Feival Ulian le susurró al oído. El gigante abrió mucho los ojos.

—Supe que no podía ser varón cuando eligió quedarse contigo, Teodoros —dijo altivamente Pedder Makewell—. Ningún joven apuesto se sometería a tus manoseos.

—Y sólo un campesino bruto sucumbiría a tus encantos, querido Pedder —dijo Teodoros—. Pero eso no viene al caso.

—¿Todos lo sabéis? —Briony no cabía en sí del asombro. ¡Y ella que se había creído tan lista!

—A fin de cuentas, hace dos decenas que viajas con nosotros —dijo amablemente Teodoros.

—Yo no lo sabía —dijo el asombrado Birch—. ¿Estáis seguros?

—Basta de cháchara —dijo Feival—. Si a alguien debe molestarle que nuestro Tim (¿aún debemos llamarte así?) represente a la diosa Zoria, tendría que ser yo, pues mi contrato establece que debo representar el papel protagonista femenino. Pero si me gusta esta zorra Zuriyal que Finn ha escrito para mí, no presentaré objeciones. —Sonrió—. Estoy de acuerdo con Dowan. Creo que tienes muchos talentos ocultos.

—Piénsalo, Tim —dijo Teodoros—. Y sí, la seguiremos llamando así, porque recordaréis que no es legal tener una mujer en escena. Si aceptas, tendremos una nueva obra para los tessianos, y, modestia aparte, es la mejor que he escrito. Gran parte de mi inspiración vino de las charlas que he tenido contigo.

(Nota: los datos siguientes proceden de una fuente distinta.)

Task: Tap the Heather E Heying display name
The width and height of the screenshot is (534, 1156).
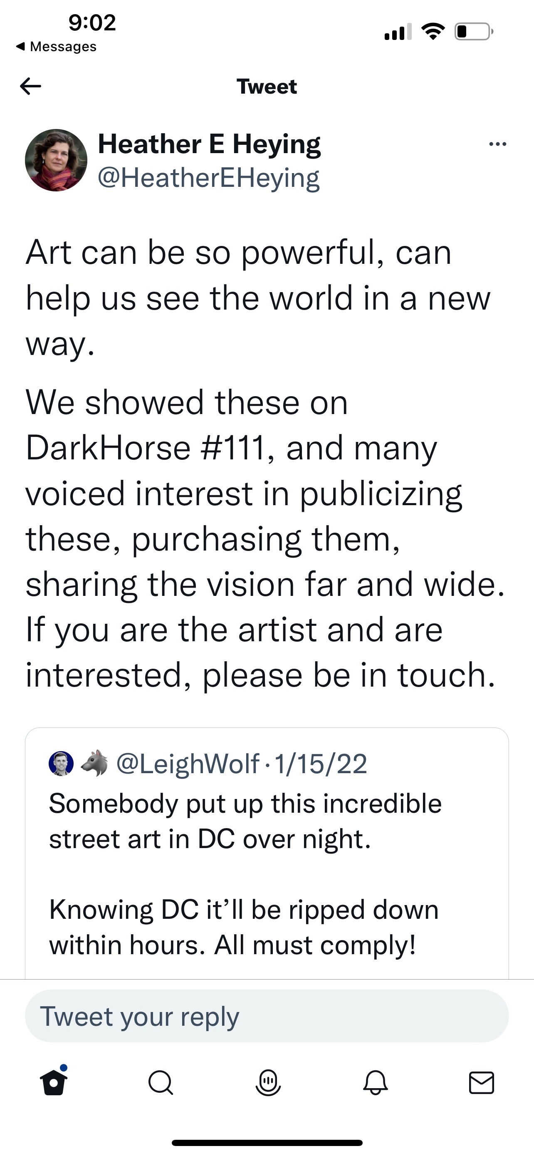Action: pyautogui.click(x=209, y=144)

—Charlas, ¿eh? —Makewell sacudió la cabeza y pedorreó con la boca—. ¿Eso significa que en esta nueva obra hay muchas escenas de un dramaturgo gordo y viejo fornicando con una niña disfrazada? Pensé que tus vientos soplaban en una sola dirección, Finn.

—No te pongas celoso, Pedder —dijo Teodoros sin inmutarse—. Te aseguro que mi relación con el joven Tim ha sido tan casta como si fuera la mismísima Zoria. Pero Tim, dejando de lado la grosería de maese Makewell, ¿qué opinas? Podrías ser una gran ayuda para nosotros y ganar una paga de actor, que puede ser generosa en Tessis, pues los sianeses aman el teatro tanto como los hierosolanos aman las procesiones religiosas.

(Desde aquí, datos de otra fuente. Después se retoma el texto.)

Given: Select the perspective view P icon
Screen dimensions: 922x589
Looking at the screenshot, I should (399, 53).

—Me siento halagada, supongo —dijo cautamente Briony. Viajaría con esa gente varios días más, quizá meses, y no quería ofenderlos—. Pero la respuesta es no. En ninguna circunstancia. No sucederá en este mundo ni en ningún otro. Pensad en otra cosa.

* * *

Sólo tenía una decena para aprender sus parlamentos. Eran cientos de versos con metro pero sin rima. Ensayaban de noche después de la representación con que se ganaban la cena, así que la mayor parte del trabajo se hacía a la luz de las velas en patios de taberna y en establos, mientras fuera arreciaban el viento, la nieve y la lluvia, pero también podían recitar y comentar las instrucciones escénicas mientras viajaban hacia Sian por la Gran Carretera Kertiana.

Cuán bajo he caído, pensaba ella. De princesa en un castillo a falsa diosa sin hogar, con paja en el pelo y pulgas en mis calzas de lana.

Aun así, respiraba una nueva libertad en esa caída. Briony no estaba contenta pero tampoco estaba triste. Por muy sola e incómoda que se sintiera, por mucho que extrañara su hogar y su familia, vivía algo que sólo se podía describir como una aventura.